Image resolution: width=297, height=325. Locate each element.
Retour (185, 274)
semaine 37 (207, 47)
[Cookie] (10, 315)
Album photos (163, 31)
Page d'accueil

+ + + + +

> [Instructions for the task]: Convert the material above into a JSON list of strings, one string per line, with blank lines left out.

> [Task response]:
[
  "Image resolution: width=297, height=325. Locate each element.",
  "Retour (185, 274)",
  "semaine 37 (207, 47)",
  "[Cookie] (10, 315)",
  "Album photos (163, 31)",
  "Page d'accueil"
]